__Exercise instructions__. Pull every line of the entries that has the word "text".

(Excerpted records Opens)

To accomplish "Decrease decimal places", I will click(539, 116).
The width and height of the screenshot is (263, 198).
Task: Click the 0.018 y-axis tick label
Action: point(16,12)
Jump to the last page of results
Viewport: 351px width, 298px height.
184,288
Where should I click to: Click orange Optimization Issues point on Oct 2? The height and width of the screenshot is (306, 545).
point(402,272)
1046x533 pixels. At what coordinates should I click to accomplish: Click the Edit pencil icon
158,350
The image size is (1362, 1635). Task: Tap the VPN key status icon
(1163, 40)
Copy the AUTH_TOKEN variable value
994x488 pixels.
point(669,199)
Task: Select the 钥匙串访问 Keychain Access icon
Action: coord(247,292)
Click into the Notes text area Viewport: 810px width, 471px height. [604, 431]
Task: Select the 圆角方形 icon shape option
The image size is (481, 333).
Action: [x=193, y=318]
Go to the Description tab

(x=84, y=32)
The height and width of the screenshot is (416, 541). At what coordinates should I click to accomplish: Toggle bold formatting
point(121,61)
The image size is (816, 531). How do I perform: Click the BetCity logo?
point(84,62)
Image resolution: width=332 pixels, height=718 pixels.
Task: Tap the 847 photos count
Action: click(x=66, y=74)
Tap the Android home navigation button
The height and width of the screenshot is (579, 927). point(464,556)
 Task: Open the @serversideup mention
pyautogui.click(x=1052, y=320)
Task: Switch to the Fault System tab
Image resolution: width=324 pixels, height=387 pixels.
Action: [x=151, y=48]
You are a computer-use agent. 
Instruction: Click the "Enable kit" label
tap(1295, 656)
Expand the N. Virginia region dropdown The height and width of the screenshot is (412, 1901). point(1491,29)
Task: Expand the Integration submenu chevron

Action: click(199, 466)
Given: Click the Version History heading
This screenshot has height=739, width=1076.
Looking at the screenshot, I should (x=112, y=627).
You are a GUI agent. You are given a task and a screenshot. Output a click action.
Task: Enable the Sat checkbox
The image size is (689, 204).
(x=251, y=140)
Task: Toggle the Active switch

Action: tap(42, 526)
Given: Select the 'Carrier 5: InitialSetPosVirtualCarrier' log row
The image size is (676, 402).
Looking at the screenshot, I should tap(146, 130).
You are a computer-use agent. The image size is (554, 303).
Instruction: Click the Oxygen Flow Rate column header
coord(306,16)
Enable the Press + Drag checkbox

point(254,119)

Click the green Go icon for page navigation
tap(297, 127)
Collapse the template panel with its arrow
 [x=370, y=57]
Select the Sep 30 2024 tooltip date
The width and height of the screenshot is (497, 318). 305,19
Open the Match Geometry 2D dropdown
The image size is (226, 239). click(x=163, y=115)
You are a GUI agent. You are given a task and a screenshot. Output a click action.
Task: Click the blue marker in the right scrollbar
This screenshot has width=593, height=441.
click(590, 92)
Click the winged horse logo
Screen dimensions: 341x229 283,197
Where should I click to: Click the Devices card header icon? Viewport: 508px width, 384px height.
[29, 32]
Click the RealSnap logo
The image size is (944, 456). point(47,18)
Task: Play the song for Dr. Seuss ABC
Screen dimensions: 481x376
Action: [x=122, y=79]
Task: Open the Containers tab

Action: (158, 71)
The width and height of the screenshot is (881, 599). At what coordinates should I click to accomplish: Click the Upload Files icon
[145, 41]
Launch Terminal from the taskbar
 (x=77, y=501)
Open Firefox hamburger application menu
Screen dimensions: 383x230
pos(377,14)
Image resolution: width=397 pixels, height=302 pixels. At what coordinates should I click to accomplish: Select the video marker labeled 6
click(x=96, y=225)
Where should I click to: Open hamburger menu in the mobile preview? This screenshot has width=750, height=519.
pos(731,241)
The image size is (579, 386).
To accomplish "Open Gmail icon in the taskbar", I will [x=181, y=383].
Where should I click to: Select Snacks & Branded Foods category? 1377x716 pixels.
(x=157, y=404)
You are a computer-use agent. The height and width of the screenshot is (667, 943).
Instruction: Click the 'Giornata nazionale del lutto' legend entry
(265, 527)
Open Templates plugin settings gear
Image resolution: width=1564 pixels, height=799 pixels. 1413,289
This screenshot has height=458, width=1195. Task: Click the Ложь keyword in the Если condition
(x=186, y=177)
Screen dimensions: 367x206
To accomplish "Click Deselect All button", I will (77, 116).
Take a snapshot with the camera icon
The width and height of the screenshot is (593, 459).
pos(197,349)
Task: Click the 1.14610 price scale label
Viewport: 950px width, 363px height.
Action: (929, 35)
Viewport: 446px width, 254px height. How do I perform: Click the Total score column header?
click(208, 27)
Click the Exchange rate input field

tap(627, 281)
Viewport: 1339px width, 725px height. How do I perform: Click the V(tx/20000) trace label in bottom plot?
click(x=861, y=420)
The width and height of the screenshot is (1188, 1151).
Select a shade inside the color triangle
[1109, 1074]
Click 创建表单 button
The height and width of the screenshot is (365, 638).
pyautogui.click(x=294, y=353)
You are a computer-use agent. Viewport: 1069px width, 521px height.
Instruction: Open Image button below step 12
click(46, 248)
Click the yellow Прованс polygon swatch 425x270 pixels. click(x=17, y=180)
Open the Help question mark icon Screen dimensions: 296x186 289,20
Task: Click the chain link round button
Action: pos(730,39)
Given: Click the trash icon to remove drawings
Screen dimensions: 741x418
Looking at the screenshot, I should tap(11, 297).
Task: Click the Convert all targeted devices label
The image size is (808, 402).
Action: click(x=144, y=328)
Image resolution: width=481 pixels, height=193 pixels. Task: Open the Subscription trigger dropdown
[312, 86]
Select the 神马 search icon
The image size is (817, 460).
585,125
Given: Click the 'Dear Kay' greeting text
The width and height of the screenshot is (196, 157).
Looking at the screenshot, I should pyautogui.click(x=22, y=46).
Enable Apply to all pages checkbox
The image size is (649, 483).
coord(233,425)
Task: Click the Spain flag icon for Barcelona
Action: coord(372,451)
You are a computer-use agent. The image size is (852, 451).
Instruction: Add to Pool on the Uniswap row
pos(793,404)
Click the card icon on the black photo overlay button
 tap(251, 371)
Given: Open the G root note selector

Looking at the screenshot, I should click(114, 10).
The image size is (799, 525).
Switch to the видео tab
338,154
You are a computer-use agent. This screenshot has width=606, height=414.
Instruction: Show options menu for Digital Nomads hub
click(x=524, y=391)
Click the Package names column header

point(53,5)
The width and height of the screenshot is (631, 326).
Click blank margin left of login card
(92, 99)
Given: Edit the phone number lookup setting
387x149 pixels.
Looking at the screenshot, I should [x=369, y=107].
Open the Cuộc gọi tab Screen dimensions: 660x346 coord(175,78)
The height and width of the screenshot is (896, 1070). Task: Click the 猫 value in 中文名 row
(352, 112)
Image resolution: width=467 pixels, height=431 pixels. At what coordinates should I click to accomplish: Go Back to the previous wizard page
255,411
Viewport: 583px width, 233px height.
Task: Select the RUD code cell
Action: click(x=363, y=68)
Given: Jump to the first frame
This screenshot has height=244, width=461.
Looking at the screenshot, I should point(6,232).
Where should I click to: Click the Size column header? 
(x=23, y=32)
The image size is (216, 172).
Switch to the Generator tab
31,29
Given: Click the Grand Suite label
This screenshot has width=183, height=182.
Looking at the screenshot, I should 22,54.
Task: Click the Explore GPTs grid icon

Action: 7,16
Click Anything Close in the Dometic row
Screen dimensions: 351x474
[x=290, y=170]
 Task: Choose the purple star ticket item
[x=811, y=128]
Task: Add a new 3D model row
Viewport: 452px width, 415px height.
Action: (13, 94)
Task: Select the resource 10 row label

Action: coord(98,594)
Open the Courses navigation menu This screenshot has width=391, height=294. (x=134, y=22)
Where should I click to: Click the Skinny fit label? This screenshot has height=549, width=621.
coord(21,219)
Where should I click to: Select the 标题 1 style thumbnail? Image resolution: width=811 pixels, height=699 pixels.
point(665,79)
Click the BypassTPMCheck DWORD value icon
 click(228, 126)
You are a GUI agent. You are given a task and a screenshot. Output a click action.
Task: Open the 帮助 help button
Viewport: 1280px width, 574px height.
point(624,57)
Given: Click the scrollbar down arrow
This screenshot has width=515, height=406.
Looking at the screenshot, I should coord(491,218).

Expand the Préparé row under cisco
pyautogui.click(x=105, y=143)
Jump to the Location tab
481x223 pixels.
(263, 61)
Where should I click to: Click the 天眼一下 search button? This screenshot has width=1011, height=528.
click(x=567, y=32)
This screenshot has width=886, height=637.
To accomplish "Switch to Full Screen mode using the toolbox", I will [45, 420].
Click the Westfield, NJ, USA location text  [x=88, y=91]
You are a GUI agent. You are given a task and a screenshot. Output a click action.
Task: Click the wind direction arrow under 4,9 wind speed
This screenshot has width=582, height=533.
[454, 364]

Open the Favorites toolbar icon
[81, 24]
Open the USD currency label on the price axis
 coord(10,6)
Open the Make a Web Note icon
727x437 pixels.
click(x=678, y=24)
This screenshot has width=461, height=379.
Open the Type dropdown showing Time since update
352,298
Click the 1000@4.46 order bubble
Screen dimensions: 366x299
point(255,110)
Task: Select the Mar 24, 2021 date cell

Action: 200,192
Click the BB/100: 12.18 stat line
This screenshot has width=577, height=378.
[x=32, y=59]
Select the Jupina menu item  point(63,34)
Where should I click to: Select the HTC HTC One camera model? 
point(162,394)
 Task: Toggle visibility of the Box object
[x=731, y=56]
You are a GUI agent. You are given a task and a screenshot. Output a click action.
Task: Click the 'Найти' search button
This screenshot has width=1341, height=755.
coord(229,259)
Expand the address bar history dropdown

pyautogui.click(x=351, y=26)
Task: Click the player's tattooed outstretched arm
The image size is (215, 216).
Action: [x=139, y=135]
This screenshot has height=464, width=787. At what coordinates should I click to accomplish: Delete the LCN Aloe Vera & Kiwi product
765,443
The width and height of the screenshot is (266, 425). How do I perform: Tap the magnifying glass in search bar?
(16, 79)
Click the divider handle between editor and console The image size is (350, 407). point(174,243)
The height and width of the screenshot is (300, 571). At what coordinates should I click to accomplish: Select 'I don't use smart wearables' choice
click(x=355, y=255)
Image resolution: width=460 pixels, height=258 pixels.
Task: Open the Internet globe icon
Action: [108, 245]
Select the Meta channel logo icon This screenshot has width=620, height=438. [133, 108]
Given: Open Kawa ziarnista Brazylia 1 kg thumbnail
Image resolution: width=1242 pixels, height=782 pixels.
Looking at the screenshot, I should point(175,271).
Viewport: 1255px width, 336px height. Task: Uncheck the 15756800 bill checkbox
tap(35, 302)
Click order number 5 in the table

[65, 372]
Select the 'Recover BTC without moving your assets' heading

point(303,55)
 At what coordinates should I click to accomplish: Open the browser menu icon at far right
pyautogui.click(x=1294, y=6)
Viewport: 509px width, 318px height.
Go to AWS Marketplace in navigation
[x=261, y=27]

(Excerpted records Closes)

__Output for this task__.
Click into the Notes text area Viewport: 810px width, 471px height. [604, 431]
Given: Click the 'Dear Kay' greeting text
Click the Westfield, NJ, USA location text  [x=88, y=91]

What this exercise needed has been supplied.